+++ TEXTE CITÉ
Le 14 au soir, une rencontre avait lieu à la sous-Préfecture entre Gao et le lieutenant Coriolan. Après un échange de vue et une mise au point il était décidé de synchroniser les pourparlers pour la journée du lendemain.

LA JOURNÉE DU  15 AOUT

Dès 6 heures du matin, le sous-Préfet, Gao, et le regretté lieutenant Sigrist tué à l'ennemi alors qu'il se battait en Forêt Noire se rendaient à Lanteuil au P.C. du colonel Hervé, où avait lieu un échange de vue qui se prolongeait jusqu'à 8 h 45.
Puis le convoi regagnait Brive. Les plénipotentiaires comprenaient alors le commandant de Metz (Noblat), le commandant Bernard (Pierrot), le lieutenant Coriolan, comme interprète le lieutenant Sigrist, du coté militaires, et, du coté civil, M. Chaussade et Gao.
A 9 heures précises le colonel allemand pénétrait à la Sous-Préfecture. Il est immédiatement présenté aux membres de la mission par M. Chaussade.
Le commandant de Metz présente alors la lettre qui l'habilite seul à traiter avec les autorités allemandes.
++++++
+++ DONNÉES ENREGISTRÉES
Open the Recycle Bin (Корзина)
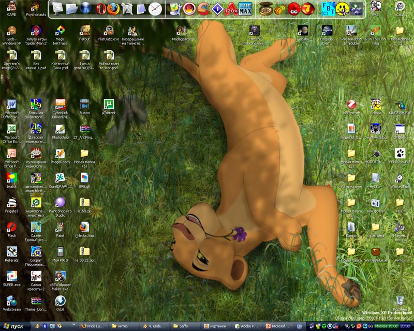[x=400, y=300]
++++++
Pouvez-vous recopier, dans le texte sur les pourparlers du 15 août, le passage allant de « A 9 heures précises » à « les autorités allemandes. » ?

RÉPONSE RÉDIGÉE:
A 9 heures précises le colonel allemand pénétrait à la Sous-Préfecture. Il est immédiatement présenté aux membres de la mission par M. Chaussade.
Le commandant de Metz présente alors la lettre qui l'habilite seul à traiter avec les autorités allemandes.